Slow Cooker Vegetable Broth

Daylight Savings Time begins today, and Spring is allegedly around the corner, with the vernal equinox next week. Yet with reckless disregard for seasonality, my watch reads 34 degrees and out my window, flurries blow in a steady 20 mph wind with gusts that are supposed to top 40 mph.  I don’t bring up weather and seasons to complain. It’s March in New England, and this is just how it is: sunny and nearly 70 degrees one day last week and in the low teens and windy tonight. I never know what I’ll wake up to, since we moved here mid-pandemic. The weather definitely seems more changeable even though we’re only barely over the border from upstate NY. It makes me appreciate sunshine and warmth all the more. Days like today are good for hunkering down, reading about medicinal herbs for my Master’s in Nutrition, and letting the slow cooker do the work on some vegan comfort food. 

In the kitchen, dueling crockpots are leisurely melding flavors of vegetable creations. Tony’s crockpot is preparing an Indian dish from his vegetarian slow cooker cookbook.  He gravitates towards recipes. I don’t know if that’s the science teacher in him. Across the kitchen my slow cooker is creating an improvised vegetable broth, loosely based on my own stovetop recipe. I thought about following the recipe, but I just didn’t agree with the cookbook’s version. For one thing, I don’t believe tamari (or soy sauce) belongs in a broth recipe. For another, well, I just felt like I liked my old recipe, though I added the parsnip inspired by the cookbook.

Tony has inspired me to dust off my slow cooker. He likes the idea of putting together a “batch” (that’s apparently Pennsylvanian for “bunch”) of ingredients in the morning and walking away; dinner is ready at well, not quite by our usual dinnertime, but close enough. For me, the appeal is not having to babysit the meal. Or in this case, the broth that will later be turned into soup.

I used to get the vegetables prepped and into a pot and go off to do something else close by, while I waited for it to reach barely a rolling boil, but not boiling over, and then turning it down. There wasn’t much more to do, except having to check on it every twenty minutes to see what it needed. Did it want its lid adjusted to allow more steam out or less? Did it require the temperature increased a smidge to continue simmering or decreased a smidge because it was practically at a boil. Did it feel like more liquid?

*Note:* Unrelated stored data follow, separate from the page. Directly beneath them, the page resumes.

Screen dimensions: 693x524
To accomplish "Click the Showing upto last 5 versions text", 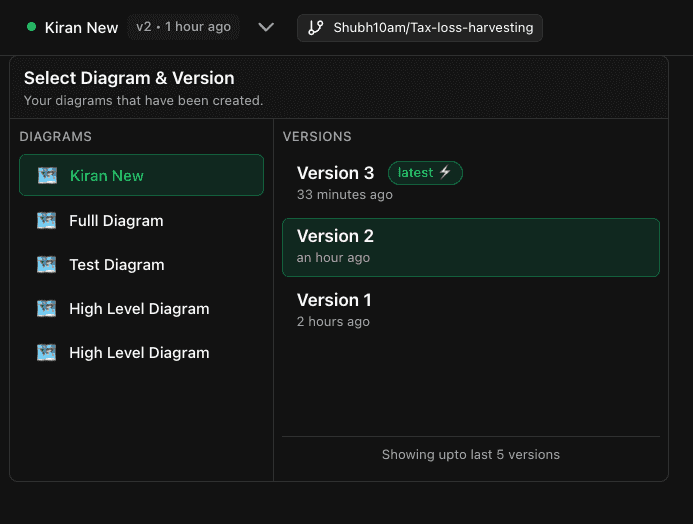I will pyautogui.click(x=470, y=454).

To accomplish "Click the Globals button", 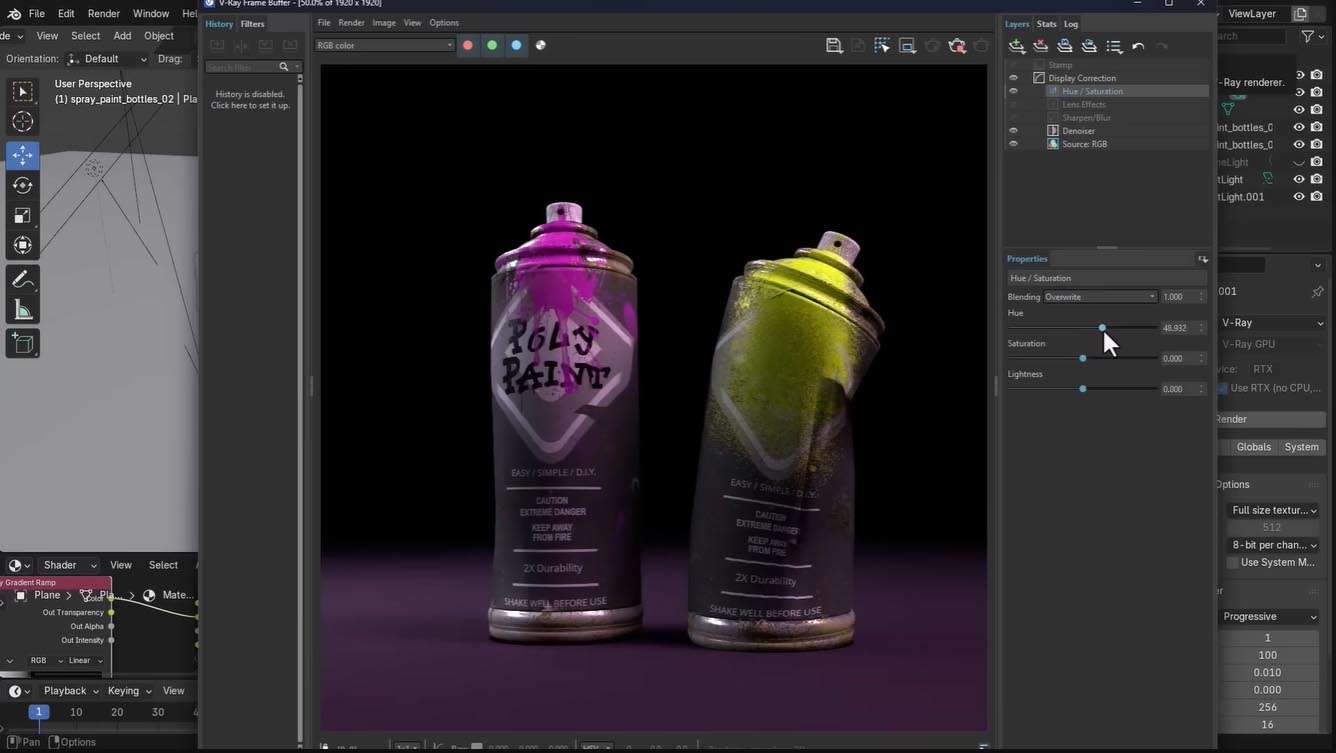I will coord(1253,447).
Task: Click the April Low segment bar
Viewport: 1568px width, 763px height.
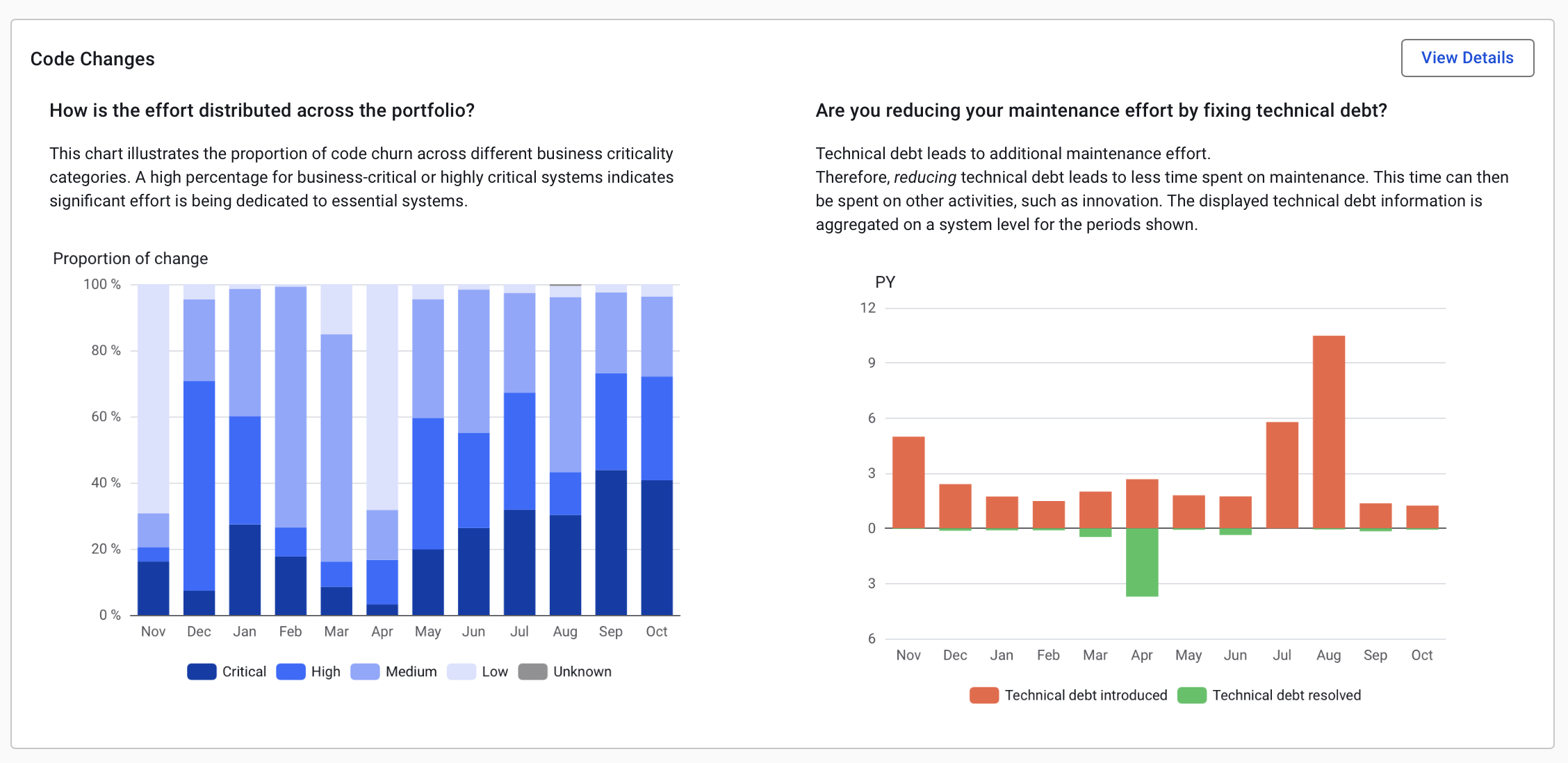Action: point(382,397)
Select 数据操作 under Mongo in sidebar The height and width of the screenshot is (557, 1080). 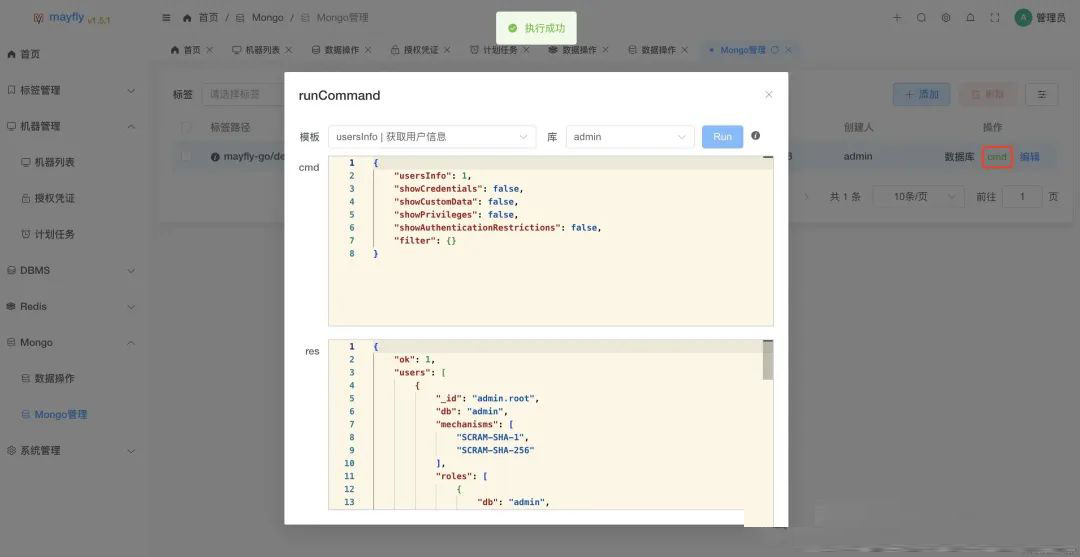pos(54,378)
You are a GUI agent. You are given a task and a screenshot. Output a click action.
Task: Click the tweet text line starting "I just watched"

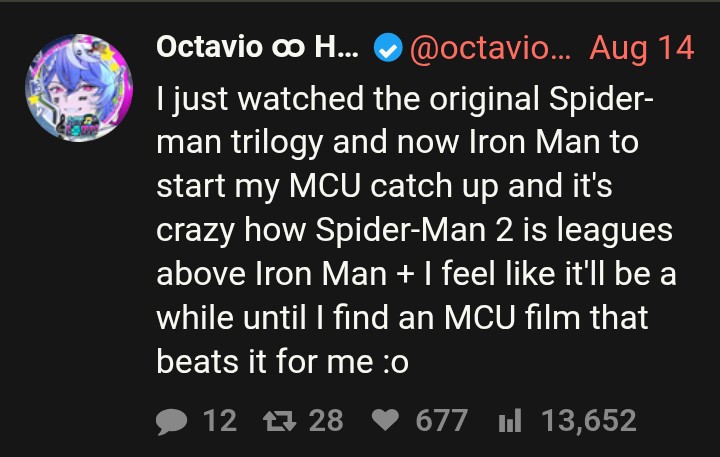[404, 99]
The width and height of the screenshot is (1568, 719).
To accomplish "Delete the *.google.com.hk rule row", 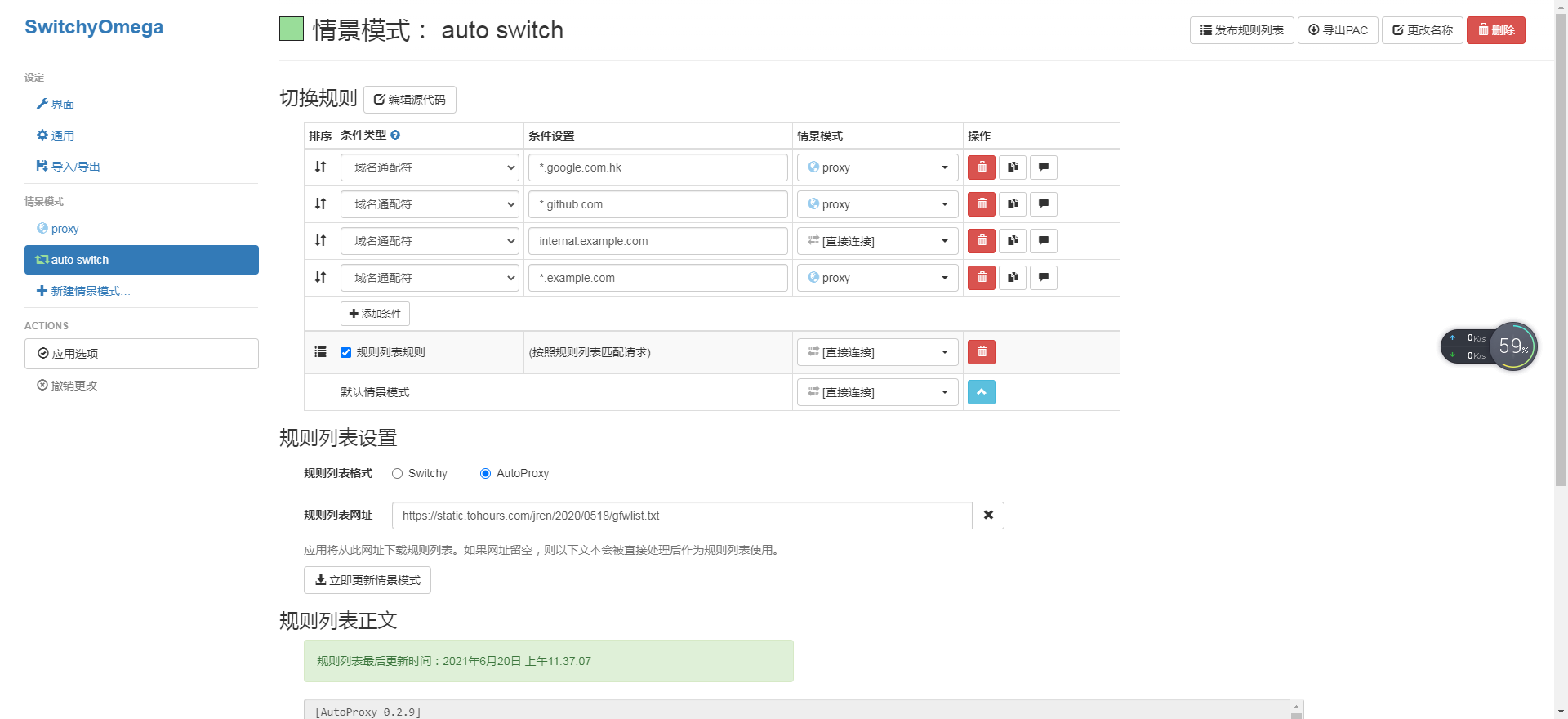I will coord(981,167).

Broth on the stove is a finicky baby. Broth in the slow cooker is the independent teenager–the responsible sort that you just need to check in on periodically.  

Inside my pot are as many organic (or better than USDA Organic) from local farms as possible. Carrots, parsnip, garlic, and onions are local, and found at our nearby coop. The celery, herbs, spices, and dried mushrooms are all what I now think of as Industrial Organic. I am re-reading Michael Pollan’s The Omnivore’s Dilemma. I somehow forgot what a compromise big organic farms are. Pollan was writing in 2006, and in the 10th anniversary edition in 2016, he felt considerably more hopeful about the landscape of food. Still, products of giant industrialized organic farms, while better than conventionally produced foods, are still the end products of Agribusiness with many of its environmental and health problems. So as my mix of local and distinctly non-local produce (the fresh thyme is from Colombia) languidly approaches a simmer, I am thinking about trying my hand again at gardening. I will still likely have to get spices like black peppercorns from across the world, and I will still enjoy many staples from local farms, but some herbs and veggies will hopefully come from my own digging in the dirt, enriched by my own compost. That’s the dream, anyway!

Slow Cooker Vegetable Broth

  • 3 or more large carrots, scrubbed and cut into big chunks
  • 3 to 4 large ribs of celery, cut into medium sections
  • 1 giant or 2 smaller onions, peeled and cut into large sections
  • 1/2 large parsnip, cut into large chunks
  • 3 small cloves garlic, roughly minced
  • 8-10 peppercorns
  • 1 bayleaf
  • Optional: some sprigs of fresh thyme or other herb like parsley
  • Optional: 2 dried shiitake mushrooms or fresh or any mushrooms of your choosing. Adds depth and health benefits of mushrooms to your broth
  1. Toss veggies, herbs and spices into your slow cooker and fill the rest of the way with water.
  2. Turn the slow cooker to high until the mixture begins to bubble energetically. If you want to allow the broth a slower, gentler transformation, turn down to low and wait for about eight hours. If you’re less patient, just allow it to cook on high for four or more hours. 
  3. Taste the broth. When it is flavorful, strain out the solids and keep the delicious liquid. Add water if desired.
  4. Salt the precious liquid to taste after discarding (composting?) the solids.
  5. Store the broth in the fridge (best used within a week) or freezer, or use it right away to make a soup with freshly cut up veggies you have on hand like kale, carrots, celery, parsnip, onion, cauliflower and/or broccoli.